| title | Tool Mapping Protocol |
|---|---|
| subtitle | A deterministic map from intent to verified tools, actions, queries, workflows, and outputs |
| author | TMP Project |
| date | 2026-06-03 |
| version | Draft 0.4 |
| lang | en-US |
Tool Mapping Protocol, or TMP, is a protocol for turning intent into a verified operation.
Plain English:
TMP is a map. Before a human, terminal, or AI agent runs something, TMP shows the correct road, the required inputs, the possible side effects, and the shape of the result.
The first implementation is a Rust CLI named tmp, but the protocol is bigger than a CLI. TMP can map:
| Surface | Example | TMP Value |
|---|---|---|
| CLI | cargo test |
known flags |
| API | POST /deployments |
schema + effects |
| SQL | recent_failed_jobs |
safe templates |
| Workflow | release_candidate |
ordered steps |
| Script | sync-data |
documented args |
| Completion | <TAB> |
dynamic values |
| Agent tool | resolve_intent |
grounded lookup |
| Output policy | test summary | less noise |
TMP should create three measurable benefits:
| Claim | Meaning | Evidence |
|---|---|---|
| Grounded actions | tied to a verified map | invalid attempts |
| Fewer tool calls | less discovery work | call delta |
| Lower token usage | less context and noise | token/byte delta |
Modern developer environments have many ways to perform actions:
- Commands have flags.
- APIs have endpoints.
- Databases have schemas and constraints.
- Workflows have steps.
- Scripts have undocumented arguments.
- Terminals need completion candidates.
- Agents need safe tool calls.
Without TMP, an AI agent often has to do this:
read files
-> search scripts
-> inspect docs
-> run help
-> guess command
-> run
-> recover
That is expensive and unreliable.
With TMP, the flow becomes:
compile map
-> resolve intent
-> invoke verified operation
-> return shaped result
The important rule:
If TMP cannot resolve the operation, it should fail closed. A visible "not mapped" result is better than a confident guess.
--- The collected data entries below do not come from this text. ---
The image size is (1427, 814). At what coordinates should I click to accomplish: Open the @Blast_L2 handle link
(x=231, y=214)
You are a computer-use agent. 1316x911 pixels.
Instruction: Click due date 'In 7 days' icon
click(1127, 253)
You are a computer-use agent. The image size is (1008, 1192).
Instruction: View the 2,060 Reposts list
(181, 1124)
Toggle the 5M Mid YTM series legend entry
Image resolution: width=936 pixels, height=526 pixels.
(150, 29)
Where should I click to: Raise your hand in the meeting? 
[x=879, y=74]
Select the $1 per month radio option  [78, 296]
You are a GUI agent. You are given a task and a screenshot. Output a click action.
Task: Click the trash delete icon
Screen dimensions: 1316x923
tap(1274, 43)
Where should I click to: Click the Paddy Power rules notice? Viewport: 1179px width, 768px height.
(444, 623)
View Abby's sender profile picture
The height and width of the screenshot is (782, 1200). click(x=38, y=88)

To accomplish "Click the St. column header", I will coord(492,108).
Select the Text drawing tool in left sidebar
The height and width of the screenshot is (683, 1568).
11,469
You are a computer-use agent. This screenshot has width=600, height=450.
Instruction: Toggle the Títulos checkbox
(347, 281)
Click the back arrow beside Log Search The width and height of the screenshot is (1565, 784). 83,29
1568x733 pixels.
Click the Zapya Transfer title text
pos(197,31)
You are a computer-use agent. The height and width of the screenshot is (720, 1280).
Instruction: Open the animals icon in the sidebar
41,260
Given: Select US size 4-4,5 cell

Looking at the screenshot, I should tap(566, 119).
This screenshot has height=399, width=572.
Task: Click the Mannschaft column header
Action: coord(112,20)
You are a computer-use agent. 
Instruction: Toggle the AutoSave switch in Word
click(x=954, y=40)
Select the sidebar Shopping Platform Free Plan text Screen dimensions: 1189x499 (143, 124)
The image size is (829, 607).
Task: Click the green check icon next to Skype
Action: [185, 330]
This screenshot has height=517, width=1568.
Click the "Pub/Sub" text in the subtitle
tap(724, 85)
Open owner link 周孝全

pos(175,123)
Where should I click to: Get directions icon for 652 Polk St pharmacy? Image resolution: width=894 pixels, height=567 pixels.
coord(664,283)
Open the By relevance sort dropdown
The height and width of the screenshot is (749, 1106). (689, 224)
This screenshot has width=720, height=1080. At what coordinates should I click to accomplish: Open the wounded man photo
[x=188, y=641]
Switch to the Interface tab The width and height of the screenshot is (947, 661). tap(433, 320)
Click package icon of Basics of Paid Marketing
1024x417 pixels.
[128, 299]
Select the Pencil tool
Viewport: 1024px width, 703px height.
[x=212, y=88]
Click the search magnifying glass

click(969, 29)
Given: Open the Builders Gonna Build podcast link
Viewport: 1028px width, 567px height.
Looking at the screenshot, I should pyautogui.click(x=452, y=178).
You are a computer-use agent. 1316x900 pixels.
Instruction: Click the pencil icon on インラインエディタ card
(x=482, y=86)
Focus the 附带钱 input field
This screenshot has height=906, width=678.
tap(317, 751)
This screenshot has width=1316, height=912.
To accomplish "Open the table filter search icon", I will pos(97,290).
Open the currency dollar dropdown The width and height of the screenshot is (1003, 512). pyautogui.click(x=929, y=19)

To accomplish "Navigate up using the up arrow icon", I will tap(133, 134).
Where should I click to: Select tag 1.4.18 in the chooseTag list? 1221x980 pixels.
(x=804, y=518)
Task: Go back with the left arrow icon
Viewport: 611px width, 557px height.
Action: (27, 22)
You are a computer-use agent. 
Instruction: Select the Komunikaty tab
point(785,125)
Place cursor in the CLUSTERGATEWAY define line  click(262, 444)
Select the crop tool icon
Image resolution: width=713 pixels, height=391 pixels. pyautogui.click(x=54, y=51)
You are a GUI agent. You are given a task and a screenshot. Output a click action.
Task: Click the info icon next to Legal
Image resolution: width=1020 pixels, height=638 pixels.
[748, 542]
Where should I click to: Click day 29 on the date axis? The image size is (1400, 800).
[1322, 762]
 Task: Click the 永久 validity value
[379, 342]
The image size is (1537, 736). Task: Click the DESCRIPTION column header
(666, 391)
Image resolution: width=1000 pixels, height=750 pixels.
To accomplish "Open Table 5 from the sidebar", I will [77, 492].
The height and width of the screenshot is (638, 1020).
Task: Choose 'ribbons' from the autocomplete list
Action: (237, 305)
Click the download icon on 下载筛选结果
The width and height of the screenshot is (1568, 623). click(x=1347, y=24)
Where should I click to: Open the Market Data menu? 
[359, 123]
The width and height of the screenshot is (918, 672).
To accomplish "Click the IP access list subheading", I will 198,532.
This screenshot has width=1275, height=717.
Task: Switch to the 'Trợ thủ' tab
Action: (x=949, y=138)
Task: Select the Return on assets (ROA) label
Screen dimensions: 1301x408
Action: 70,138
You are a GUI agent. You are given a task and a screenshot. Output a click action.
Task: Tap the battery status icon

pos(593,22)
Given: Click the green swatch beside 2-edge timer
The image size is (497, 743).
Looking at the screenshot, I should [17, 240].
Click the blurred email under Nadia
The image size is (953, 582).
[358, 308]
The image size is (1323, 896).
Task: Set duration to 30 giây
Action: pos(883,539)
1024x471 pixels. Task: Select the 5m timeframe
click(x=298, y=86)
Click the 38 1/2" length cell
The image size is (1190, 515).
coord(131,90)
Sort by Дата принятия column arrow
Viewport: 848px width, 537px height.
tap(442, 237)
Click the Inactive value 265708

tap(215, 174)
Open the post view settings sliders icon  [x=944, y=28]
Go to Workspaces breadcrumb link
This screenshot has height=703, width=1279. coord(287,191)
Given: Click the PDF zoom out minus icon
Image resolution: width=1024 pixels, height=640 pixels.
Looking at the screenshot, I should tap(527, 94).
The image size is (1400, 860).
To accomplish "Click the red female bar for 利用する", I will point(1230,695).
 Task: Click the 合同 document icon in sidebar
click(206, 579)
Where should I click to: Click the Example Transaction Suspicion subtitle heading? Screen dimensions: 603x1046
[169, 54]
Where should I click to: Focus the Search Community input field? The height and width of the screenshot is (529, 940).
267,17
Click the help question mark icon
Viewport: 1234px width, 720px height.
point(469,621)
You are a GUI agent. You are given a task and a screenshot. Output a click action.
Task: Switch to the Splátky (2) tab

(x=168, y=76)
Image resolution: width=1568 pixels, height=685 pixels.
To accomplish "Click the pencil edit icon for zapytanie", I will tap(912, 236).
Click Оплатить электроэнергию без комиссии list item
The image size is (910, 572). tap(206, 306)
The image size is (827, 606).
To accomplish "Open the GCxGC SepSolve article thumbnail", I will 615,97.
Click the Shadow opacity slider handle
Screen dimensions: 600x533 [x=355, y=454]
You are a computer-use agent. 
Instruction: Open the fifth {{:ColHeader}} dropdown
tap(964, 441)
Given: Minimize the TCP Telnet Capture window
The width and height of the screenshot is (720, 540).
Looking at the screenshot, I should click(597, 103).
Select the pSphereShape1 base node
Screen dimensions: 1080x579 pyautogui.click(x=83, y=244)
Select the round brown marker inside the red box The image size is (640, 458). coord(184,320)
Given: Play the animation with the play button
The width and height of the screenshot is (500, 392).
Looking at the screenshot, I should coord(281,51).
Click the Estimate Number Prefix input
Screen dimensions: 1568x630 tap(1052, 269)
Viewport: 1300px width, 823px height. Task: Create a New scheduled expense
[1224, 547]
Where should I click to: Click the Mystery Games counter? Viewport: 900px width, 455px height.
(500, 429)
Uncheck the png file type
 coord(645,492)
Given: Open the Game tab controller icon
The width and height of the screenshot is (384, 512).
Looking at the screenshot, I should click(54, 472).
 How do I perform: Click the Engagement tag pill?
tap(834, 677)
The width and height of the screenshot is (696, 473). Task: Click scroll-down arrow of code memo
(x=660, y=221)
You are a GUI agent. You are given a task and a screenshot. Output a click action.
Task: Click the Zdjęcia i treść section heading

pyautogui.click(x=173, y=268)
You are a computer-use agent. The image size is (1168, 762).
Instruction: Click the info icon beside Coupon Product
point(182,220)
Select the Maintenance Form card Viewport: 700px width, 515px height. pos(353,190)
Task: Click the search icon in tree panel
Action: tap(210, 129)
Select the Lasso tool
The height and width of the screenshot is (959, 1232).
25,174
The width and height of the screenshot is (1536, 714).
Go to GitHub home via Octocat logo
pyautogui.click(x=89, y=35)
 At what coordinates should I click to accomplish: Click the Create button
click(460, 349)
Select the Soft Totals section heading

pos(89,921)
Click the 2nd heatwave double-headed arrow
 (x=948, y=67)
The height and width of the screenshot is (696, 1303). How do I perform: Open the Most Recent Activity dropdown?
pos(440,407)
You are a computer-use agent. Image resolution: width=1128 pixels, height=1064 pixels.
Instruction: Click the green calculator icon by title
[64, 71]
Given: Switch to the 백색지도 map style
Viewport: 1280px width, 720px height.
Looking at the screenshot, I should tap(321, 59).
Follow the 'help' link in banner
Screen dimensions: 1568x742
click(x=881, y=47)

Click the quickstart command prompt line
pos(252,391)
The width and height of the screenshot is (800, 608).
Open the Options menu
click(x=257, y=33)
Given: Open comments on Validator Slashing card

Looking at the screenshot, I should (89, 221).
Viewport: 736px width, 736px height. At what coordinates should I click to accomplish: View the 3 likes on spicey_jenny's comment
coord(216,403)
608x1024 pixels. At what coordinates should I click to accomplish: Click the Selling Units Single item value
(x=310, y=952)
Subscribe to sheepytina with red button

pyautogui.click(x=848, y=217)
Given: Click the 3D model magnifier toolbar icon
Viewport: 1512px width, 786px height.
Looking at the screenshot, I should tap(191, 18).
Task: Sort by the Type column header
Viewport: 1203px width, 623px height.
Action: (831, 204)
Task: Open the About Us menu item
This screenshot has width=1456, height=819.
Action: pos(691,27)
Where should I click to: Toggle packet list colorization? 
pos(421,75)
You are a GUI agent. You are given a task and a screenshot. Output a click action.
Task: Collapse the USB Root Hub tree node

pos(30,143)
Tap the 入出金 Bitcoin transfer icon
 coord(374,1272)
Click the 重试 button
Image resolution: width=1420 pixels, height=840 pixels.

TMP is built around one unit: the operation.
surface -> operation -> parameters -> resolvers -> invocation -> effect -> output policy
| Term | Meaning | Example |
|---|---|---|
| Surface | Where the action lives. | CLI, API, SQL, workflow, script. |
| Operation | A thing that can be invoked. | cargo.test, sql.recent_failed_jobs. |
| Parameter | Input required by the operation. | branch, environment, limit. |
| Resolver | How valid values are discovered. | git:branches, cargo:bins, sql:tables. |
| Invocation | The concrete action to perform. | shell command, HTTP request, query template. |
| Effect | What can happen. | read-only, build-test, network, deployment, destructive. |
| Output policy | How results are returned. | raw, test summary, diff summary, JSON projection. |
| Evidence | Why the map is trusted. | help text, test, human review, registry signature. |
{
"id": "cargo.test",
"surface": "cli",
"intent": ["test", "run tests", "unit tests"],
"template": "cargo test <test_filter>",
"parameters": [
{
"name": "test_filter",
"type": "string",
"required": false,
"resolver": "cargo:tests"
}
],
"effect": "build-test",
"risk": "low",
"output_policy": {
"mode": "test_summary",
"raw_retention": "local_file"
},
"verified": true,
"evidence": ["parsed_help", "dry_run", "human_review"]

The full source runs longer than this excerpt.